There are two problems with z_depth. (1) mt->level[i].depth is the physical,
as opposed to logical, depth. Therefore z_depth will be too large for
multisample surfaces and cube maps. (2) Elements in the array mt->level[]
preceding mt->level[mt->first_level] may not be initialized, so z_depth
may be garbage.

Instead, use `z_depth = mt->logical_depth0`.

> +   w0 = calculate_z_width(mt, 0);
> +   h0 = calculate_z_height(mt, 0);
> +   h1 = calculate_z_height(mt, 1);

Argh!!! Our hw docs are garbage. There is a *huge* ambiguity in these
equations in the IVB docs. The value of Qpitch is nowhere defined, and
so its derivation ambiguous. And, strangely, the variable HZ_Qpitch *is*
defined but nowhere used. On top of that, there are two *conflicting*
definitions of HZ_Height for 3D surfaces.

In trying to understand what the IVB docs were really trying to say, I peeked
at the BDW docs in hope of finding clarification. And clarification I did find.
The BDW docs actually use the HZ_QPitch variable in place of QPitch. Using
that new info, I started to put puzzle pieces together to remove the
ambiguities.

I think I finally understand how the IVB equations work now. If this interpretation
results in no piglit regressions, then I'm ready to commit to it.

In the equations, Z_Width and Z_Height do have the values that you're calculating
in calculate_z_width/height. Therefore your calculation of HZ_Width is correct.
But, HZ_Height needs a different calculation.

The h0 in the docs, not your patch, is aligned to j=8. That is,

     h0 := align(minify(Z_Height, 0), 8)

and, for any level 'l', we have


     h_l := align(minify(Z_Height, l), 8)

Which gives us the pitch:

     HZ_QPitch := h0 + max(h1, sum(h_i, {i = 2, 3, ... ,m}))

That makes HZ_Height for SURFTYPE_2D this:

     HZ_Height := align(HZ_QPitch * Z_Depth / 2, 8)

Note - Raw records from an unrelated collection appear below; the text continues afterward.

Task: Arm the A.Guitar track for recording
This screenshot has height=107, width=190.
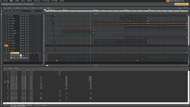Action: (26, 23)
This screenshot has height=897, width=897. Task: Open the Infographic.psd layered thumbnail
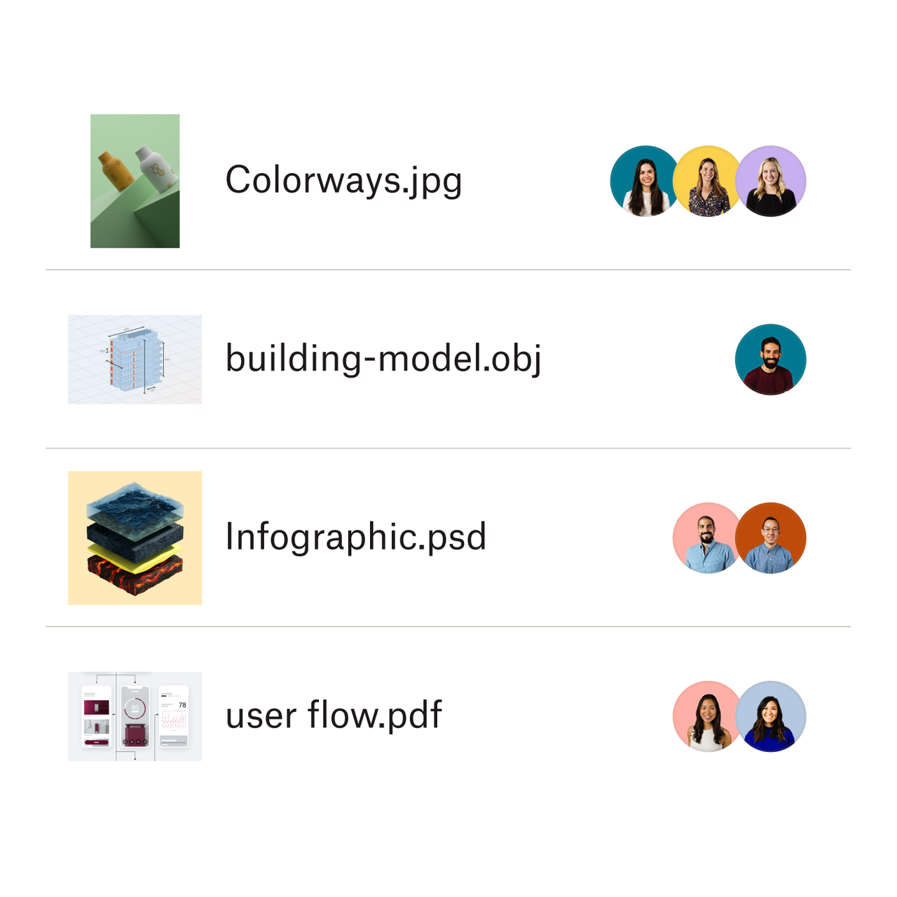pos(135,537)
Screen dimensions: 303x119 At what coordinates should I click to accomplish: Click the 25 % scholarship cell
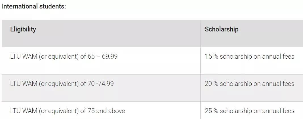click(249, 111)
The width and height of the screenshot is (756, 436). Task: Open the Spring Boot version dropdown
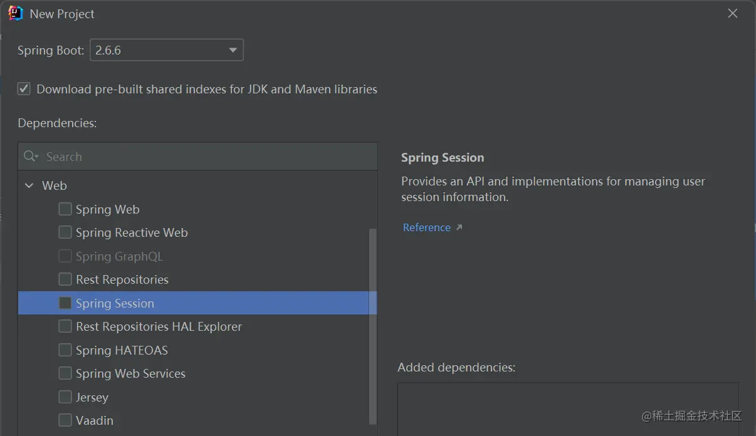(x=167, y=50)
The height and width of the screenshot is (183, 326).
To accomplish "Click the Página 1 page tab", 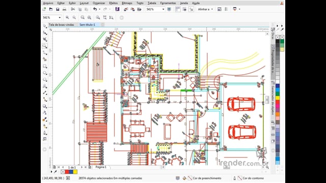I will (x=101, y=167).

When calculating HZ_Height for SURFTYPE_3D, let's use the first equation
because it produces a possibly larger value than the second. In that equation,
the little h_i values are defined as above, aligned to j=8.

> +
> +   hz_width = CEILING(w0, 16) * 16;
> +
> +   /* ... Where, Qpitch is computed using vertical alignment j=8. Please refer
> +    * to the GPU overview volume for Qpitch definition.  NB: The docs have
> +    * multiple formulas for q_pitch on IVB, but the HSW docs only have the
> +    * below definition.
> +    *
> +    * TODO: Compressed textures have a different formula

Kill the TODO. Depth textures are never compressed.

> +    */
> +   q_pitch = h0 + h1 + 11 * 8;
> +
> +   /* The following is directly derived from the "Hierarchical Depth Buffer"
> +    * section of the bspec.
> +    */
> +   switch (mt->target) {

You should switch on `target_to_target(mt->target)`. That function contracts
the various GL_TEXTURE_CUBE_MAP_${FACE} targets into GL_TEXTURE_CUBE_MAP.

> +   case GL_TEXTURE_1D_ARRAY:
> +   case GL_TEXTURE_2D_ARRAY:
> +   case GL_TEXTURE_2D:

Here a case is missing: GL_TEXTURE_1D.

> +      hz_height = CEILING((q_pitch * z_depth / 2), 8) * 8;
> +      break;
> +   case GL_TEXTURE_CUBE_MAP_ARRAY:

Here a case is missing: GL_TEXTURE_CUBE_MAP.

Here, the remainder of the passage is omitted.